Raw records
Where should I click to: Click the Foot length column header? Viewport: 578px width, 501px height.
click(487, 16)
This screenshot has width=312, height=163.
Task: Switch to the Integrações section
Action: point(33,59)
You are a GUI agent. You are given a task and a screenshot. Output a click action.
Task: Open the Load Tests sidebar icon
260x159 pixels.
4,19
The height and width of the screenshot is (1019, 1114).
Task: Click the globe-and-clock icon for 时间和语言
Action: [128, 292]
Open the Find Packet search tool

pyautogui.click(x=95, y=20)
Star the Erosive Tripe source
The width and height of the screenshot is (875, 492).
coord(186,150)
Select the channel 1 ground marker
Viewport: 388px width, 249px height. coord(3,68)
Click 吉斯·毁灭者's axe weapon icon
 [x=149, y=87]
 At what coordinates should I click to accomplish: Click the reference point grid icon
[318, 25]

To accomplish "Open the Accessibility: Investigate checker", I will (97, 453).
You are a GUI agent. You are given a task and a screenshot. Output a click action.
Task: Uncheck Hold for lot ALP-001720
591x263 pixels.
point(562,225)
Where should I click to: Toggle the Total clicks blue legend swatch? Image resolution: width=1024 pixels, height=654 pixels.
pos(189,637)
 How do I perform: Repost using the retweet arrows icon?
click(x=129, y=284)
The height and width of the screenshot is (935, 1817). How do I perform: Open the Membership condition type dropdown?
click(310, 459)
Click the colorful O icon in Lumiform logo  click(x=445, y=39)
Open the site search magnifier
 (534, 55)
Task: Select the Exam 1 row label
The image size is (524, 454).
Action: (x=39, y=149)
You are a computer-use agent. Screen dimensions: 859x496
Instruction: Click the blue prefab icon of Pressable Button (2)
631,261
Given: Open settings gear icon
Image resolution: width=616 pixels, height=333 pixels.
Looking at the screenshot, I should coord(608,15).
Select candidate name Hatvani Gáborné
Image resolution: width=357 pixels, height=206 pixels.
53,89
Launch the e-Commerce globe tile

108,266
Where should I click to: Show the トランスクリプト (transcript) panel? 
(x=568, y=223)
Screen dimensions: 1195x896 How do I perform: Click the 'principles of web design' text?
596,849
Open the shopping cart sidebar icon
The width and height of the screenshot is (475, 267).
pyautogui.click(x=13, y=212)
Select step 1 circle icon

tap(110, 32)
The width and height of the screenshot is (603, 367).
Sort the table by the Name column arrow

WHAT IS REQUIRED:
Convert the records above into a JSON list of strings, with one string for each line and blank lines omitted.

OUTPUT BELOW:
[
  "Where should I click to: Click the Foot length column header? Viewport: 578px width, 501px height.",
  "click(487, 16)",
  "This screenshot has width=312, height=163.",
  "Task: Switch to the Integrações section",
  "Action: point(33,59)",
  "You are a GUI agent. You are given a task and a screenshot. Output a click action.",
  "Task: Open the Load Tests sidebar icon",
  "260x159 pixels.",
  "4,19",
  "The height and width of the screenshot is (1019, 1114).",
  "Task: Click the globe-and-clock icon for 时间和语言",
  "Action: [128, 292]",
  "Open the Find Packet search tool",
  "pyautogui.click(x=95, y=20)",
  "Star the Erosive Tripe source",
  "The width and height of the screenshot is (875, 492).",
  "coord(186,150)",
  "Select the channel 1 ground marker",
  "Viewport: 388px width, 249px height. coord(3,68)",
  "Click 吉斯·毁灭者's axe weapon icon",
  " [x=149, y=87]",
  " At what coordinates should I click to accomplish: Click the reference point grid icon",
  "[318, 25]",
  "To accomplish \"Open the Accessibility: Investigate checker\", I will (97, 453).",
  "You are a GUI agent. You are given a task and a screenshot. Output a click action.",
  "Task: Uncheck Hold for lot ALP-001720",
  "591x263 pixels.",
  "point(562,225)",
  "Where should I click to: Toggle the Total clicks blue legend swatch? Image resolution: width=1024 pixels, height=654 pixels.",
  "pos(189,637)",
  " How do I perform: Repost using the retweet arrows icon?",
  "click(x=129, y=284)",
  "The height and width of the screenshot is (935, 1817). How do I perform: Open the Membership condition type dropdown?",
  "click(310, 459)",
  "Click the colorful O icon in Lumiform logo  click(x=445, y=39)",
  "Open the site search magnifier",
  " (534, 55)",
  "Task: Select the Exam 1 row label",
  "The image size is (524, 454).",
  "Action: (x=39, y=149)",
  "You are a computer-use agent. Screen dimensions: 859x496",
  "Instruction: Click the blue prefab icon of Pressable Button (2)",
  "631,261",
  "Given: Open settings gear icon",
  "Image resolution: width=616 pixels, height=333 pixels.",
  "Looking at the screenshot, I should coord(608,15).",
  "Select candidate name Hatvani Gáborné",
  "Image resolution: width=357 pixels, height=206 pixels.",
  "53,89",
  "Launch the e-Commerce globe tile",
  "108,266",
  "Where should I click to: Show the トランスクリプト (transcript) panel? ",
  "(x=568, y=223)",
  "Screen dimensions: 1195x896 How do I perform: Click the 'principles of web design' text?",
  "596,849",
  "Open the shopping cart sidebar icon",
  "The width and height of the screenshot is (475, 267).",
  "pyautogui.click(x=13, y=212)",
  "Select step 1 circle icon",
  "tap(110, 32)",
  "The width and height of the screenshot is (603, 367).",
  "Sort the table by the Name column arrow"
]